7. Toutefois, comme indiqué au point 1, les cinq injonctions de mise en conformité dont l’illégalité a été retenue par le jugement du 1er octobre 2021 portaient uniquement sur l’absence d’évaluation de la durabilité et de la stabilité des produits, la détention de matières premières périmées non identifiées en tant que telles et/ou non réévaluées en vue de leur utilisation, le stockage concomitant de produits semi-finis ou d’essais de fabrication et de produits finis sans identification spécifique, la présence d’allégations valorisantes ne répondant pas aux critères communs en matière de véracité et d’éléments probants « savon ultra-doux », et l’absence de réalisation d’autocontrôles permettant de valider la quantité nette délivrée des produits commercialisés. Il ne résulte pas de l’instruction que, compte tenu de leur objet, ces cinq injonctions ont empêché Mme B de poursuivre son activité sur le marché sur lequel elle s’était initialement positionnée, ni ne l’ont contrainte à cesser la vente des accessoires de rasage et de toilette ou à détruire les emballages et autres matériels utilisés. En particulier, ainsi que le fait valoir le préfet du Calvados en défense, sans être sérieusement contesté, l’injonction relative à la mention « ultra-doux » portée sur l’emballage du savon « Jardin d’Almodis » impliquait tout au plus une occultation de celle-ci et non la destruction des emballages concernés. De même, aucune des injonctions jugées illégales ne portaient sur la nature ou la composition des ingrédients des produits fabriqués et commercialisés par Mme B justifiant la modification ou la cessation de leur fabrication. Enfin, compte tenu de l’absence de publicité de la décision du 2 juillet 2019, les injonctions dont l’illégalité a été retenue n’ont pas été de nature à porter atteinte à l’image de l’entreprise auprès des réseaux clients. Il résulte de ce qui précède que, eu égard à l’objet des injonctions concernées, les illégalités entachant la décision du 2 juillet 2019 ne présentent aucun lien de causalité directe avec le préjudice allégué.
8. En troisième lieu, Mme B sollicite le remboursement de la somme de 102 euros correspondant à la valeur des échantillons prélevés au cours des contrôles effectués par la DDPP. Toutefois, il résulte de l’instruction que le droit à remboursement de cette somme, qui n’a jamais été remis en cause par l’administration, est subordonné à la production par l’intéressée des éléments justificatifs de la valeur toute taxes comprises des produits prélevés.
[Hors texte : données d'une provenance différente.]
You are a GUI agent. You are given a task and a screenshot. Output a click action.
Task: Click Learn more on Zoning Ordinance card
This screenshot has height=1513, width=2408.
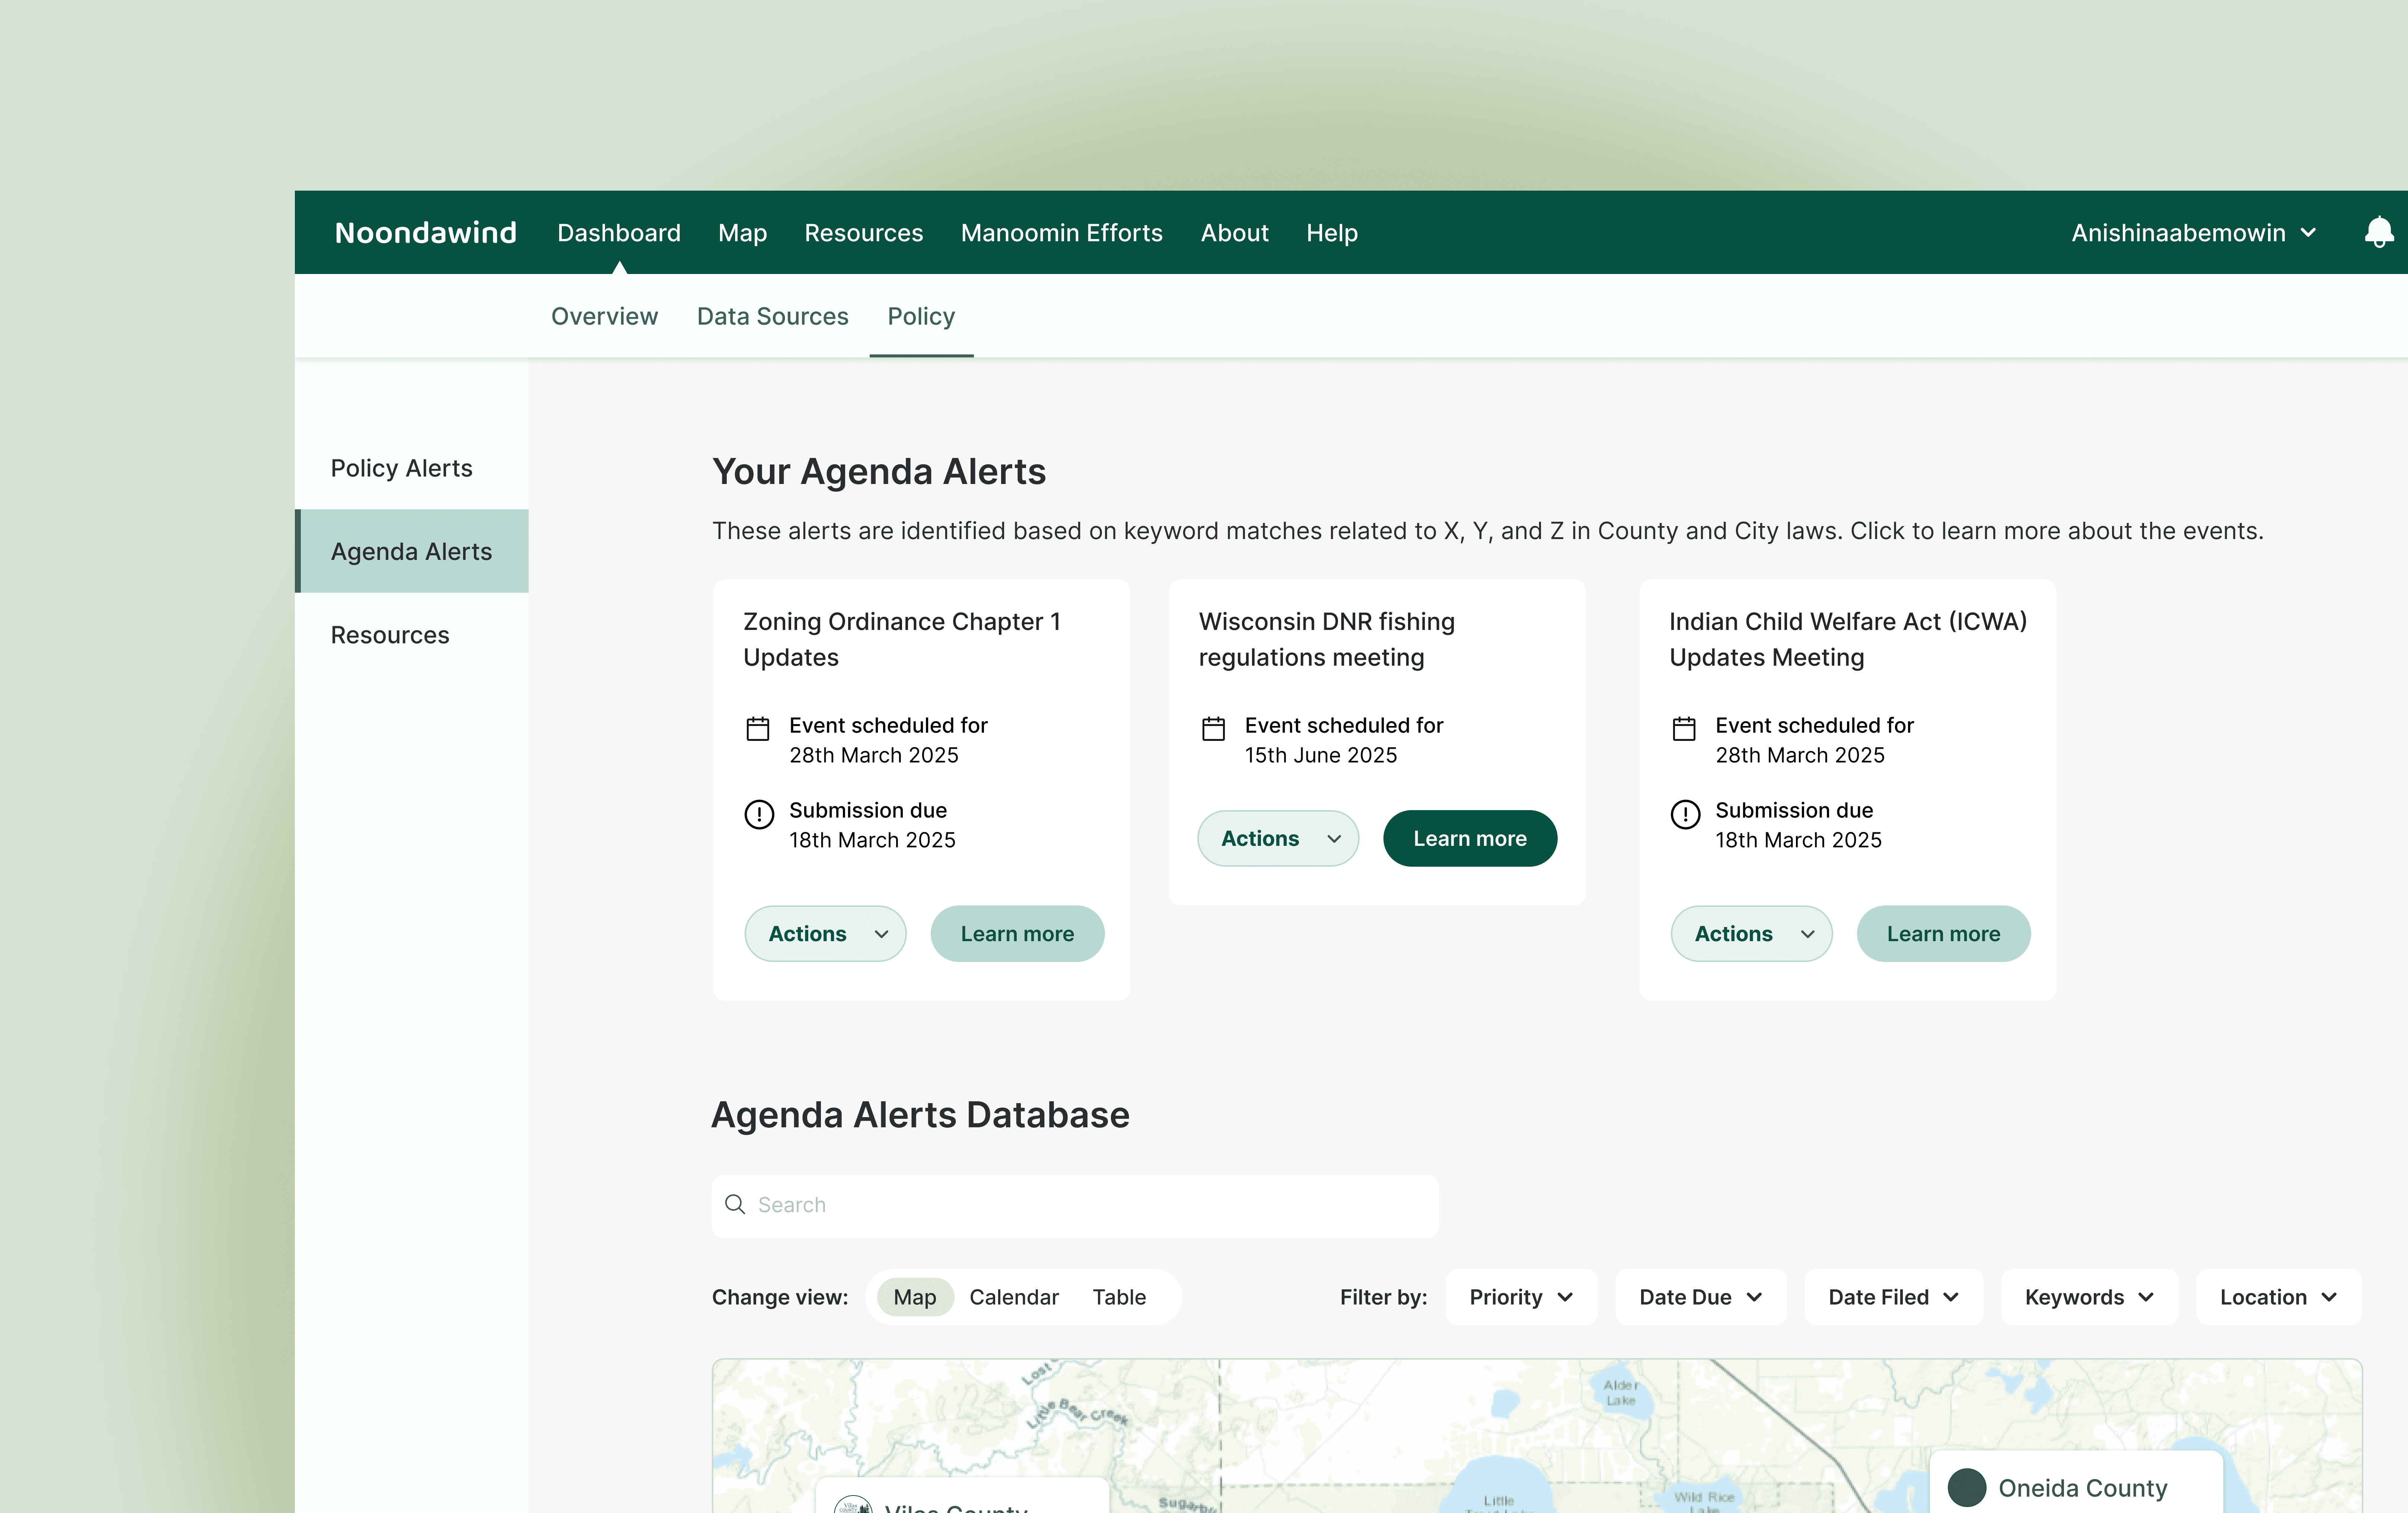(1017, 933)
En l’absence de production de ces éléments, tels que les factures des produits concernés, la requérante n’établit pas le caractère réel et certain du préjudice dont elle sollicite la réparation.
9. En quatrième lieu, pour les mêmes motifs que ceux énoncés au point 7, les préjudices tenant, d’une part, à la perte du chiffre d’affaires alléguée sur la période du 30 août 2019 au 1er octobre 2021, évalué à un montant de 256 032 euros, d’autre part, à la perte du montant de la cession de l’entreprise, que la requérante évalue sans en justifier à 50 000 euros, ne présentent pas de lien de causalité directe avec la faute commise par la DDPP en prononçant les injonctions dont l’illégalité a été retenue par le jugement du 1er octobre 2021.
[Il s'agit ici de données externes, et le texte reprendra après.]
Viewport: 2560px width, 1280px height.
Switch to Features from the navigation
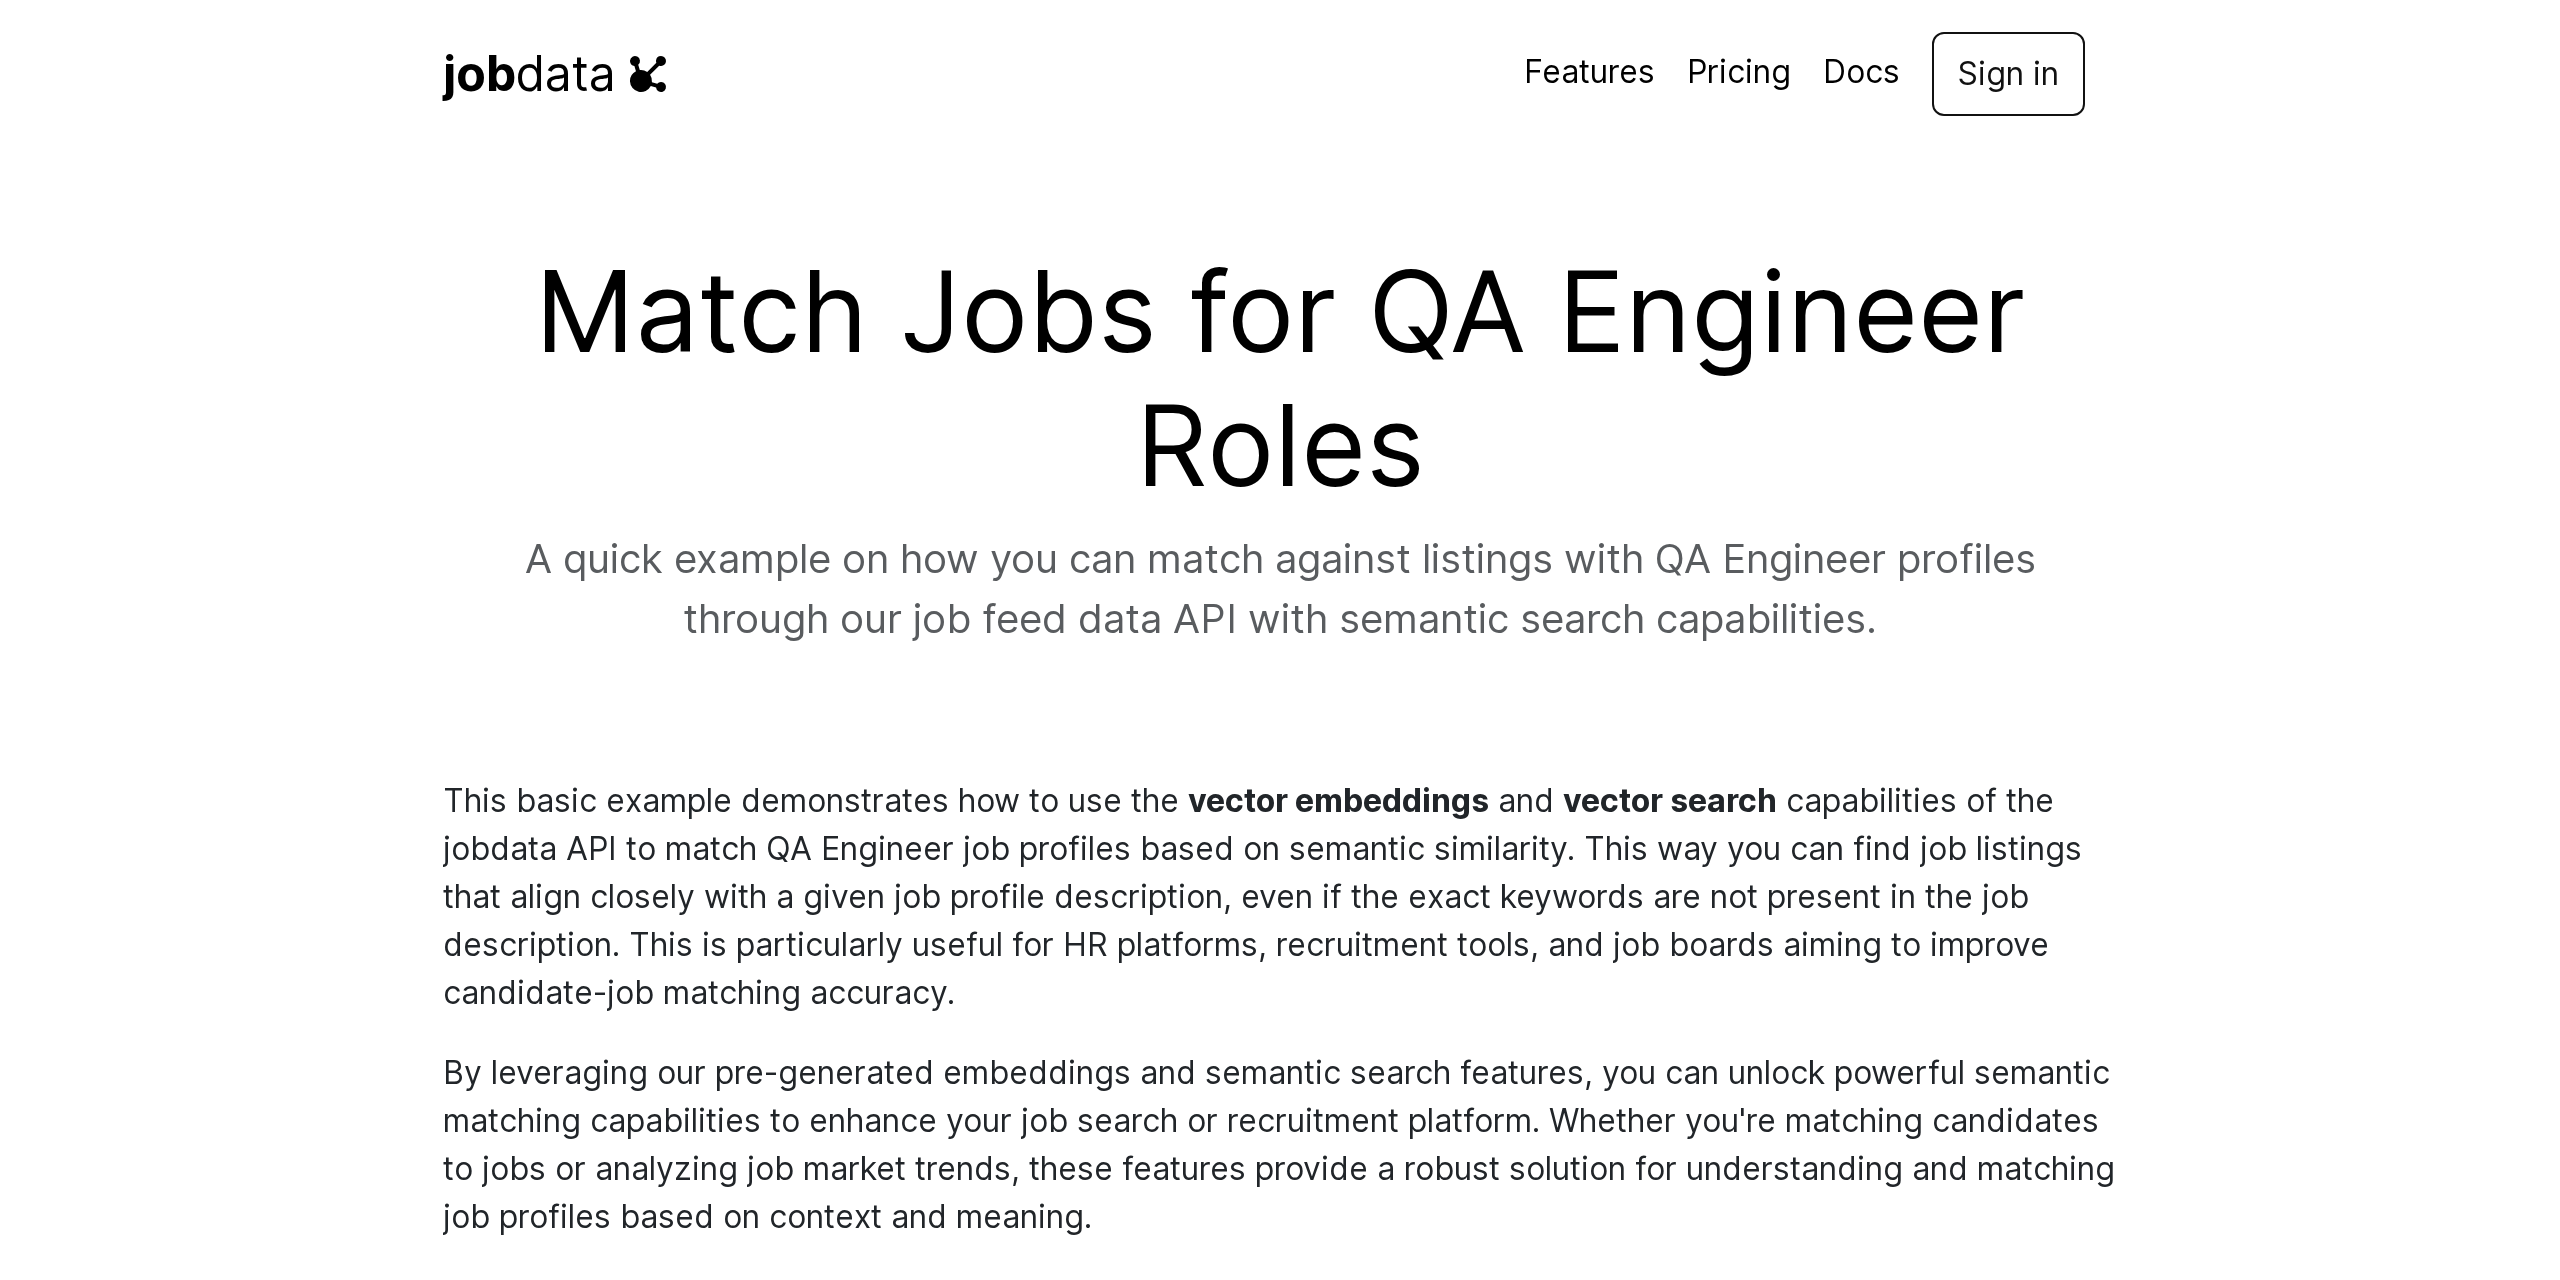pos(1588,72)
10. En cinquième lieu, Mme B soutient qu’elle a subi un préjudice moral, qu’elle évalue à la somme de 3 000 euros, au motif que les injonctions illégalement prononcées par la DDPP ont anéanti son projet professionnel en la contraignant à interrompre son activité pendant deux ans et à modifier les modalités d’exercice de celle-ci. Toutefois, il résulte des développements qui précèdent que les injonctions dont l’illégalité a été retenue ne sont pas à l’origine de la cessation de l’activité de Mme B. Par suite, le préjudice moral allégué n’est pas établi.
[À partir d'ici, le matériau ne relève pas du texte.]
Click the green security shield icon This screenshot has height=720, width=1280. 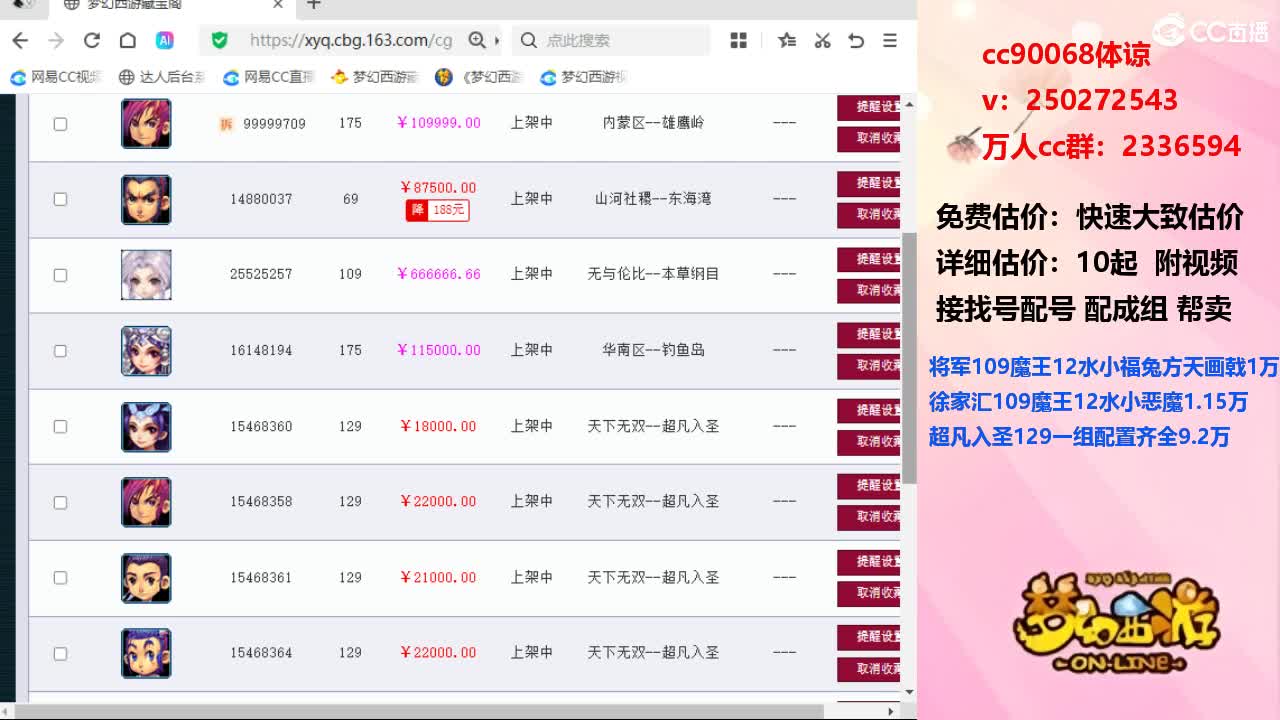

11. Il résulte de toute ce qui précède que les conclusions tendant à la condamnation de l’Etat au versement à Mme B de la somme globale de 327 147 euros, en réparation des préjudices qu’elle estime avoir subis en suite des injonctions illégalement prononcées à son encontre doivent être rejetées.
Sur les frais du litige :
12. Les dispositions de l’article L. 761-1 du code de justice administrative font obstacle à ce que soit mise à la charge de l’Etat, qui n’est pas partie perdante, la somme que demande la requérante à ce titre.
D É C I D E :
Article 1er : La requête de Mme B est rejetée.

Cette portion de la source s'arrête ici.